Das BG Hollabrunn soll laut Expertenbericht in den Standorten Horn und Korneuburg aufgehen, Korneuburg soll zugleich das BG Klosterneuburg aufsaugen.

Empfohlen wird eine Zusammenlegung von Schwechat und Bruck, eventuell an einem neuen Standort. Zugleich soll auch Purkersdorf geschlossen werden, langfristig erscheine eine Integration ins Wiener BG Fünfhaus "am sinnvollsten".

Ebenfalls empfohlen sind Schließungen der Standorte Scheibbs (zum BG Melk), Lilienfeld (zu St. Pölten), Neulengbach (langfristig zum Beispiel nach St. Pölten), Neunkirchen (zu Wiener Neustadt).

Ein Spezialfall ist in den Gedanken der Experten das Bezirksgericht Waidhofen/Ybbs: Dieses solle, wie sie schreiben, Amstetten und Haag zufließen, wobei eine Schließung nach „jüngst getätigten Investitionen durch die Gemeinde zumindest für diese unwirtschaftlich wäre“. Das BG Haag würde dadurch nur kurzfristig aufgewertet – langfristig solle es selbst vom BG Amstetten aufgenommen werden.

Schließungen „unter Übergangsregierung kein Thema“ 

Britta Tichy-Martin, Sprecherin des Justizministeriums, dementierte gegenüber der APA konkrete Pläne. Schließungen seien „unter der Übergangsregierung kein Thema“, vor allem werde in einem solchen Fall zuvor der Kontakt mit den betroffenen Ländern und Institutionen gesucht.

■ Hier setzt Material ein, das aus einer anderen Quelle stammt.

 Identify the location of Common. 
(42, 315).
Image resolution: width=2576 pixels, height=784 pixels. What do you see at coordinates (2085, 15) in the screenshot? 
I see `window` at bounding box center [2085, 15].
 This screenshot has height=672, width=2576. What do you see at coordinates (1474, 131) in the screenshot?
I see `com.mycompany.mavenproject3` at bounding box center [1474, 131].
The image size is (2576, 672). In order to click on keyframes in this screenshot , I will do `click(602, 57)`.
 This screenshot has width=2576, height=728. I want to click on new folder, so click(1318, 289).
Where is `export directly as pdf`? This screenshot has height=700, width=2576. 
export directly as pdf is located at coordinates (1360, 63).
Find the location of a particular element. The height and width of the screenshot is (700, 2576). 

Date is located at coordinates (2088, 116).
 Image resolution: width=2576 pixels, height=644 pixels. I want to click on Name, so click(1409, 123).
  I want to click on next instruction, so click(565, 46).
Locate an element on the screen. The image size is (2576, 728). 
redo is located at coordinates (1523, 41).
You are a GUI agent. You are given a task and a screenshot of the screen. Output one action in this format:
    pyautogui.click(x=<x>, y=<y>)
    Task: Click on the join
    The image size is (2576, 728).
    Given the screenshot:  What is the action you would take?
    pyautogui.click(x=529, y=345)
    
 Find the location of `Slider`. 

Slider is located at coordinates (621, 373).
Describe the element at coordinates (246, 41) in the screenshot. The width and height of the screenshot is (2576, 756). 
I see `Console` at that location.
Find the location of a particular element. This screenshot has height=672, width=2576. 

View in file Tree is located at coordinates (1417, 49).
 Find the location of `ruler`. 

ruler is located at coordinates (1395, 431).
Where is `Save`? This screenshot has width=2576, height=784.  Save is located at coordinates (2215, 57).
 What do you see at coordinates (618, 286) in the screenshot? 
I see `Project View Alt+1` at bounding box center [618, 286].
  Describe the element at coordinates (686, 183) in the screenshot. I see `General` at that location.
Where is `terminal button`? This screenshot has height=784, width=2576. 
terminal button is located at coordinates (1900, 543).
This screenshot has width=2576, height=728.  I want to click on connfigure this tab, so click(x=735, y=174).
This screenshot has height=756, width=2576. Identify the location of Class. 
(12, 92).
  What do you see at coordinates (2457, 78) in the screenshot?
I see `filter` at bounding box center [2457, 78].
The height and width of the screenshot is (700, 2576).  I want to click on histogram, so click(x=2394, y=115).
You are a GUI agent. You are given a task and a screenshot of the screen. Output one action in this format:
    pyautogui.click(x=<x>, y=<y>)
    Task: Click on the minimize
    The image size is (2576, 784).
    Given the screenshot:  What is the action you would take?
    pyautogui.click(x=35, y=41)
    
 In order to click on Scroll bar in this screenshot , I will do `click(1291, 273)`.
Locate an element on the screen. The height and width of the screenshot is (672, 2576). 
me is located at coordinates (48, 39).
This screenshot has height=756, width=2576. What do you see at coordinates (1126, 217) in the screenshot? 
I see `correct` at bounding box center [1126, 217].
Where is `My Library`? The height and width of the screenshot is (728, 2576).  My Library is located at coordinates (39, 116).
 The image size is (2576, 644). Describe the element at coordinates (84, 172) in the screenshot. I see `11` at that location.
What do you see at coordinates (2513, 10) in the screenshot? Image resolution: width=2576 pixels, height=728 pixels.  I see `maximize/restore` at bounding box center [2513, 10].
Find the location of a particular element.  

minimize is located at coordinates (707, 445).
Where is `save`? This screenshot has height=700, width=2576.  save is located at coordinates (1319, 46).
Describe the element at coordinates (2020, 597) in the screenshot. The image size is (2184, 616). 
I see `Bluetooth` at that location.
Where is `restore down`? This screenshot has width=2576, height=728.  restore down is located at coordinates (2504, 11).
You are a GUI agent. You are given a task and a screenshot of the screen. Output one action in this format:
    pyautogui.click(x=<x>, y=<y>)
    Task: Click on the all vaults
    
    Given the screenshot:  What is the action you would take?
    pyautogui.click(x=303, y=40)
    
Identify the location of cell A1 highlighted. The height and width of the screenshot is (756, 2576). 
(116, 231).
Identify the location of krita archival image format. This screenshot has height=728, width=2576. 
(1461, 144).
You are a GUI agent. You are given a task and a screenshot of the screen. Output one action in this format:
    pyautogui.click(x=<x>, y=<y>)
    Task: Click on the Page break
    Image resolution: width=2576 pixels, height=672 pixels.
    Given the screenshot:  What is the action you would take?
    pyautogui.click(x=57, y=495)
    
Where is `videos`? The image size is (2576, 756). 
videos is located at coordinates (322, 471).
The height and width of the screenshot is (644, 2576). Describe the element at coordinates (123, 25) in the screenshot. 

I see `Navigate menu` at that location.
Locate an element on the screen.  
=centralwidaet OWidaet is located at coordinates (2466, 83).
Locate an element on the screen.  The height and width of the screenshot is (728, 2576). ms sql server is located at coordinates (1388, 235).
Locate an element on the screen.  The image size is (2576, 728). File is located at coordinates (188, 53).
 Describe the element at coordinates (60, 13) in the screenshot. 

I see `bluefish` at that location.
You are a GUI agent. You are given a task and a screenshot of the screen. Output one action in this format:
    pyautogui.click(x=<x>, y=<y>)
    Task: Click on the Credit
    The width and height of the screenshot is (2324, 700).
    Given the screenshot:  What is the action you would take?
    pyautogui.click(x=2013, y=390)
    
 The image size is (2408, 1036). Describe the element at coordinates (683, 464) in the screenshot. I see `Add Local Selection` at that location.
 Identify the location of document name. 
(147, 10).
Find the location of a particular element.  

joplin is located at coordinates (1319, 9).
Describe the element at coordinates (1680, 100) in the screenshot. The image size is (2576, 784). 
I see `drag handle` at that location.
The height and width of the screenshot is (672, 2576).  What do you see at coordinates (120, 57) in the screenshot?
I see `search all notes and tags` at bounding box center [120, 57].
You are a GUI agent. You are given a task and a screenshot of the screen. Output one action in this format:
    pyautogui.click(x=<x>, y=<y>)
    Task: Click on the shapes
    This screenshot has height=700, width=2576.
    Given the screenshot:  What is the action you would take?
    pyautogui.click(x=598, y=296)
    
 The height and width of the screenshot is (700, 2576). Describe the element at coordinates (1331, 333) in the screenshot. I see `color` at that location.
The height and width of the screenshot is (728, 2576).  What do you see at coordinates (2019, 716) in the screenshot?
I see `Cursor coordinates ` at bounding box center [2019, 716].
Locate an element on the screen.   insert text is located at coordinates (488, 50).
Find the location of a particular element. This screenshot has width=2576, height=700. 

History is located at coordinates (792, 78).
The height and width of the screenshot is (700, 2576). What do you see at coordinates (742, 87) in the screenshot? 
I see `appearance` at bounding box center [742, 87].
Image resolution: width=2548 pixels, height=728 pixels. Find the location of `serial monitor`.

Tichy-Martin zur APA: Die Arbeitsgruppe sei noch unter Ex-Minister Josef Moser mit „Experten aus dem Justizbereich“ besetzt worden, um ein Papier zu erarbeiten, „wie eine Strukturreform ausschauen könnte, bzw. einzelne Bereiche effizienter gestaltet werden könnten“. 

Die Übergangsregierung wird demnach keine Schritte in Richtung einer Ausdünnung der Gerichtslandschaft setzen. Das Thema wird aber vermutlich mit der künftigen Regierung wieder aufs Tapet kommen.

Bezirksparteiobmann von Zwettl und Nationalratsabgeordneter der FPÖ Alois Kainz sieht die geplante Schließung der Bezirksgerichte in Niederösterreich als Angriff auf die ländliche Struktur. Für ihn ist „die Erhaltung der Bezirksgerichte ein wesentlicher Beitrag zur infrastrukturellen Ausstattung der Gemeinden und ein wichtiger Aspekt im Bezug auf die Stärkung des ländlichen Raumes. Wenn 12 der 26 Bezirksgerichte geschlossen werden, ist das ein Verlust an Lebensqualität für unsere Bürger,“ so Alois Kainz.